[WHAT YOU HAVE TO DO]:
Please show all lines of the records that include "agent".

[DATA RECORDS]:
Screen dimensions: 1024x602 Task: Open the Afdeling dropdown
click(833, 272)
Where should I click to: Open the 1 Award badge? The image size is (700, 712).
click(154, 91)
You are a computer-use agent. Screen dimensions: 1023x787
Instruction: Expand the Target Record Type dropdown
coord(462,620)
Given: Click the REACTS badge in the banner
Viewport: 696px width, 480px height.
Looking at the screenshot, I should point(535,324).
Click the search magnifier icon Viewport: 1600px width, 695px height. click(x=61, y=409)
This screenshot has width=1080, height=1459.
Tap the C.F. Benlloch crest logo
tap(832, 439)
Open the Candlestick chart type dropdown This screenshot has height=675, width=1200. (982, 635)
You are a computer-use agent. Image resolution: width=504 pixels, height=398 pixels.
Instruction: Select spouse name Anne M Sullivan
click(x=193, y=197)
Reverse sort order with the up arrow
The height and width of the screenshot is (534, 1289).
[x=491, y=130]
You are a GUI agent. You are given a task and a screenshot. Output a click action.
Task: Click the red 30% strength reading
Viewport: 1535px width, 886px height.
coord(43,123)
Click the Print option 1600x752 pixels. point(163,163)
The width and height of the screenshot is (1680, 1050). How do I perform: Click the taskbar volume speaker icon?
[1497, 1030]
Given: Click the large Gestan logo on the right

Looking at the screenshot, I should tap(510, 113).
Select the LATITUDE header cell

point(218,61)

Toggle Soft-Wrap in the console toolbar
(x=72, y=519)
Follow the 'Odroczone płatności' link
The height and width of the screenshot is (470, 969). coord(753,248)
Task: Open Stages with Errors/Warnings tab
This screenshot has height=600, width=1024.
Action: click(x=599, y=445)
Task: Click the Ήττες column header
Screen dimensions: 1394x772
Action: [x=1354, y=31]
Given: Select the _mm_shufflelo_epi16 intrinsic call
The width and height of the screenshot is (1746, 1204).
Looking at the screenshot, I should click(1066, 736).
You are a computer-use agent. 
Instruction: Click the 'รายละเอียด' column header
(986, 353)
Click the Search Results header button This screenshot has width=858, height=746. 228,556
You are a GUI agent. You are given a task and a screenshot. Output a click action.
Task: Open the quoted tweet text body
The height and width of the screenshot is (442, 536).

[SOLUTION]:
You are a computer-use agent. Screen dimensions: 1023x787
You are a computer-use agent. Image resolution: width=504 pixels, height=398 pixels.
You are a GUI agent. You are given a task and a screenshot. Output a click action.
You are a computer-use agent. 
You are a GUI agent. You are given a task and a screenshot. Output a click action.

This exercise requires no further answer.